▶ [Data extract]
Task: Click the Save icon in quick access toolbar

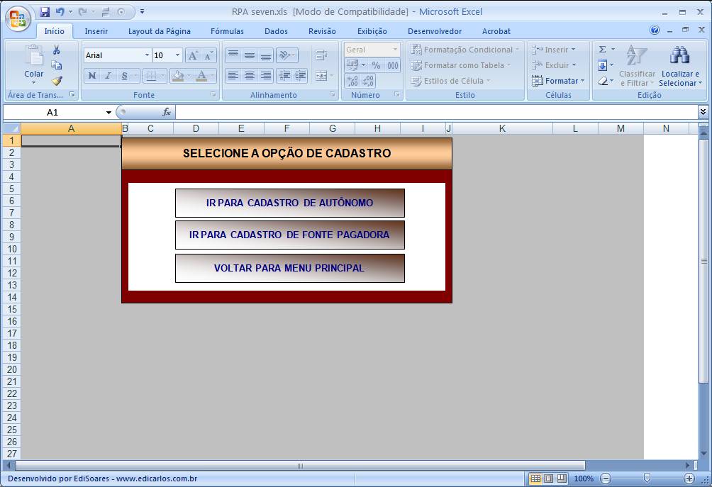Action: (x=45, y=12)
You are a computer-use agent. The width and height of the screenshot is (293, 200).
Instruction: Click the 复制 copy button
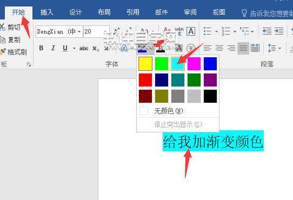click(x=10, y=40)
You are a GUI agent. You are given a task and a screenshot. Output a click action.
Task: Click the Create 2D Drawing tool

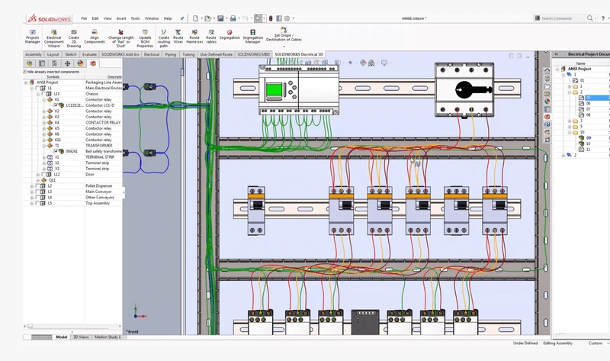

▶ [What to do]
Turn the lines of the entries above into a numbered list, skipping blank lines and leaving out the pictures.

▶ [Answer below]
1. Task: Click the Save icon in quick access toolbar
2. Action: (x=45, y=12)
3. You are a computer-use agent. The width and height of the screenshot is (293, 200).
4. Instruction: Click the 复制 copy button
5. click(x=10, y=40)
6. You are a GUI agent. You are given a task and a screenshot. Output a click action.
7. Task: Click the Create 2D Drawing tool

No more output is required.